>> BEGIN Dataset rows

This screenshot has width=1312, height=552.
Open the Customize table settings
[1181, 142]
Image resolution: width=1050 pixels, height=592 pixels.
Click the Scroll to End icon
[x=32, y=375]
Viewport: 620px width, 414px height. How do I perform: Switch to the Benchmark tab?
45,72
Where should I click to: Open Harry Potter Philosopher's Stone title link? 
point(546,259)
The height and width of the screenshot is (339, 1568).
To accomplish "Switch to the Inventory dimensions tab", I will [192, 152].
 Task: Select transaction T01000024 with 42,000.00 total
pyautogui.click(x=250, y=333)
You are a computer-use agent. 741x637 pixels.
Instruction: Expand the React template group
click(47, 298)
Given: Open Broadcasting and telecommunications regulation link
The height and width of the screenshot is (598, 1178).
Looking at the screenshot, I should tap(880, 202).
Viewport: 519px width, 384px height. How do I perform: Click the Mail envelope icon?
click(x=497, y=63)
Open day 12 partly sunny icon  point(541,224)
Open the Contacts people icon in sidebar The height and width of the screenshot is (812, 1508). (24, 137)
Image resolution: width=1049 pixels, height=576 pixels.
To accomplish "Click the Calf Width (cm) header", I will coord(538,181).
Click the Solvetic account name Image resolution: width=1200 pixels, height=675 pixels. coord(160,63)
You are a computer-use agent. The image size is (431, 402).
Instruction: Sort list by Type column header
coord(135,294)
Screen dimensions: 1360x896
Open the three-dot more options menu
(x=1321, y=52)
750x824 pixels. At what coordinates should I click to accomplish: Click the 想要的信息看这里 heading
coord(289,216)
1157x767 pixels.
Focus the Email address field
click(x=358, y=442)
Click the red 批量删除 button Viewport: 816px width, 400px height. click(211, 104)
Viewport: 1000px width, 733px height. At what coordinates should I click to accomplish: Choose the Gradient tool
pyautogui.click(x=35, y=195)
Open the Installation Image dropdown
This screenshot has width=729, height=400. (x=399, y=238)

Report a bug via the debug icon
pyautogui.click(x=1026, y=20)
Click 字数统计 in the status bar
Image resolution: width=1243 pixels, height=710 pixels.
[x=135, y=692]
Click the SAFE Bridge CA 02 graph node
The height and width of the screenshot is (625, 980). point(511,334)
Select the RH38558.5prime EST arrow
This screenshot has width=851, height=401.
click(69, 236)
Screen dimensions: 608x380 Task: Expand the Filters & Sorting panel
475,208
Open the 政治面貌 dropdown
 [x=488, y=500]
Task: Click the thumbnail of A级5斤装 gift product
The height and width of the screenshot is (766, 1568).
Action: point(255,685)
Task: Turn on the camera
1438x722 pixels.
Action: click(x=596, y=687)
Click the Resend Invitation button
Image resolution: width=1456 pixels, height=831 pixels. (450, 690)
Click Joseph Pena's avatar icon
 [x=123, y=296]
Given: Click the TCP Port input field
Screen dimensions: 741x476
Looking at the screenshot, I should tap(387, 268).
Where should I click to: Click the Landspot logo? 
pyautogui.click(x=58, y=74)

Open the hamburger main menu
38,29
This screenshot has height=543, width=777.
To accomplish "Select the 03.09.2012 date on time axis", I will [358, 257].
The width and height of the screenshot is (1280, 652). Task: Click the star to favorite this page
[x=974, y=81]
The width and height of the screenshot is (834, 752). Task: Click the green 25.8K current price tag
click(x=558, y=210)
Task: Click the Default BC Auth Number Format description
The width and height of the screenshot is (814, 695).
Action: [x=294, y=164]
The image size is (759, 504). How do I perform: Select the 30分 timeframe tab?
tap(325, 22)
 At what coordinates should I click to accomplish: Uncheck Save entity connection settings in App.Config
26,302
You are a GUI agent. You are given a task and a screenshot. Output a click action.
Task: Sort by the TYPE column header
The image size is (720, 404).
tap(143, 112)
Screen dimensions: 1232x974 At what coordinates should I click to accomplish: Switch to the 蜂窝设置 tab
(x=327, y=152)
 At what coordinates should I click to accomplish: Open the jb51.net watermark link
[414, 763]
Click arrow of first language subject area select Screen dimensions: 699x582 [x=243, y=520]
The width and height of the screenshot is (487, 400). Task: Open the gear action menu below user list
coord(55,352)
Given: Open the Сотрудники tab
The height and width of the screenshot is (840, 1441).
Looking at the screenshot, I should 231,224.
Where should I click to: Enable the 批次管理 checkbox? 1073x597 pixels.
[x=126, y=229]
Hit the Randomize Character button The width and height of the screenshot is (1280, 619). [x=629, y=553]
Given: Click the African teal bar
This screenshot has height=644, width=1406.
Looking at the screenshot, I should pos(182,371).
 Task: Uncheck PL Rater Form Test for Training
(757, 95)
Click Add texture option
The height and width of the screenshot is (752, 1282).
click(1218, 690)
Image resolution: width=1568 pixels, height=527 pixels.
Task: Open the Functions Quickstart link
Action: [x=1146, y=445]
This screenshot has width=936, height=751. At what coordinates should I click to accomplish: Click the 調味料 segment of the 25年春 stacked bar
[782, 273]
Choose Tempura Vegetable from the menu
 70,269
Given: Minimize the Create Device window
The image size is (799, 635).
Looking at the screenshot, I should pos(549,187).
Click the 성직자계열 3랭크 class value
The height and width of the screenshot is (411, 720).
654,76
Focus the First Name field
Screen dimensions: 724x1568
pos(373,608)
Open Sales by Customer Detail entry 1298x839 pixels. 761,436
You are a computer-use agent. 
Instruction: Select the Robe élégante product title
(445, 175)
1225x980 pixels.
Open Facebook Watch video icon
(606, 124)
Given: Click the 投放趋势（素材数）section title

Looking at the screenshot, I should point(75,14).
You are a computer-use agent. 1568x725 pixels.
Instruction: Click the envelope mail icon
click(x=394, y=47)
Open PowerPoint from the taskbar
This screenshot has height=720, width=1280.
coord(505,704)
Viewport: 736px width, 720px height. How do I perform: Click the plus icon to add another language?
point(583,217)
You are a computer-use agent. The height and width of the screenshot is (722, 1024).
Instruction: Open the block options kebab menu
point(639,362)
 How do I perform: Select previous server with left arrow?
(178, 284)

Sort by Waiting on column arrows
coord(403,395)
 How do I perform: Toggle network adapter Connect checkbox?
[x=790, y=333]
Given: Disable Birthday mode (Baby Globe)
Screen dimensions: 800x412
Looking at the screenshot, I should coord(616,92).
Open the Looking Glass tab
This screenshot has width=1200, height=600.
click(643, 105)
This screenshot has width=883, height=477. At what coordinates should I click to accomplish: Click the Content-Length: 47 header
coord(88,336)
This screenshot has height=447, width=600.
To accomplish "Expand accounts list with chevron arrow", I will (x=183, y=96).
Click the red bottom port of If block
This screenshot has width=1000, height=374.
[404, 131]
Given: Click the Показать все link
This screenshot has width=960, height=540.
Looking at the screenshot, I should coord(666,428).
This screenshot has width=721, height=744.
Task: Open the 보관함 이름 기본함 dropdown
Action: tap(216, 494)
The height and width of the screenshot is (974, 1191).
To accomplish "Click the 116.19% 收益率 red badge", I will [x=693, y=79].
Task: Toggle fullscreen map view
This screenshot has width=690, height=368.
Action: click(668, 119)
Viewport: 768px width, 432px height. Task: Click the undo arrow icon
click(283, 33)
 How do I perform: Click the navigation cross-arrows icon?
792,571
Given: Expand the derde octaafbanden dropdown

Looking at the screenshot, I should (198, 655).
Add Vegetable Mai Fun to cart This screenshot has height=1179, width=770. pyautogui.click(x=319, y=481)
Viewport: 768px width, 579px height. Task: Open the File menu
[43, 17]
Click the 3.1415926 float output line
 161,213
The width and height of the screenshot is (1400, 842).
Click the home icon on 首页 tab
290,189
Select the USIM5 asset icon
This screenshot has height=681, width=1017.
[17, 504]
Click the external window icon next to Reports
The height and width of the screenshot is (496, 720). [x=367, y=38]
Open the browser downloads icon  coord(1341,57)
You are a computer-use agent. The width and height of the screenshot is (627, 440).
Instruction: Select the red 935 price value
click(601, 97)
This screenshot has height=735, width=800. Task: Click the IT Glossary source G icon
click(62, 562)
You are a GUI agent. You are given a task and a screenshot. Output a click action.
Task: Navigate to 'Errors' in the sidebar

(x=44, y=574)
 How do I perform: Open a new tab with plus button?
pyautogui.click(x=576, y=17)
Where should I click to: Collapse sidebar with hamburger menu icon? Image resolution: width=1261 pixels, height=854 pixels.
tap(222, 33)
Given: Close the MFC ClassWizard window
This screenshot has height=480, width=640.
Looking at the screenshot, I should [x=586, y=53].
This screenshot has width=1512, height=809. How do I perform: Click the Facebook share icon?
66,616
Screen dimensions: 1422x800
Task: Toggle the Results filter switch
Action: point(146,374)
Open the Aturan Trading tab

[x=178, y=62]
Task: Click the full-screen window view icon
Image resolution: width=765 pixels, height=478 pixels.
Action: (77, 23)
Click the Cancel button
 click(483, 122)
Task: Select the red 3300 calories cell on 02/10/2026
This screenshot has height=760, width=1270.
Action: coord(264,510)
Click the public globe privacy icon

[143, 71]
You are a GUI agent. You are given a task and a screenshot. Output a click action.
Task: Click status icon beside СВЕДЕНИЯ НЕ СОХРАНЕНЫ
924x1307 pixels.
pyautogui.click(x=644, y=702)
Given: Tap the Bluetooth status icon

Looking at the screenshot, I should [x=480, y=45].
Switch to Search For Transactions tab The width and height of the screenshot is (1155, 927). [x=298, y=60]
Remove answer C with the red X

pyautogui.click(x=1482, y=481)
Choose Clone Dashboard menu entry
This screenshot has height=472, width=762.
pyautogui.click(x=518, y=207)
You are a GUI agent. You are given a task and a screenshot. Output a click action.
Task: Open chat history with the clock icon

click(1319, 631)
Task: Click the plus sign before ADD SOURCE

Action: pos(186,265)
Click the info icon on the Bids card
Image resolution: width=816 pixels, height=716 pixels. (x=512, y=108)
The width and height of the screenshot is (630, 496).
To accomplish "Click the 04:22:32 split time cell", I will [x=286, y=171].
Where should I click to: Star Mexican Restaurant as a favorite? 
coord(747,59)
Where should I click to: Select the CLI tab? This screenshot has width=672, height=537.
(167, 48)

>> END Dataset rows

Directions
Return each line of the records that contains the string "Instruction", matching case exactly.

Written answer
Instruction: Expand the React template group
Instruction: Sort list by Type column header
Instruction: Select the Robe élégante product title
Instruction: Click the envelope mail icon
Instruction: Open the block options kebab menu
Instruction: Select the red 935 price value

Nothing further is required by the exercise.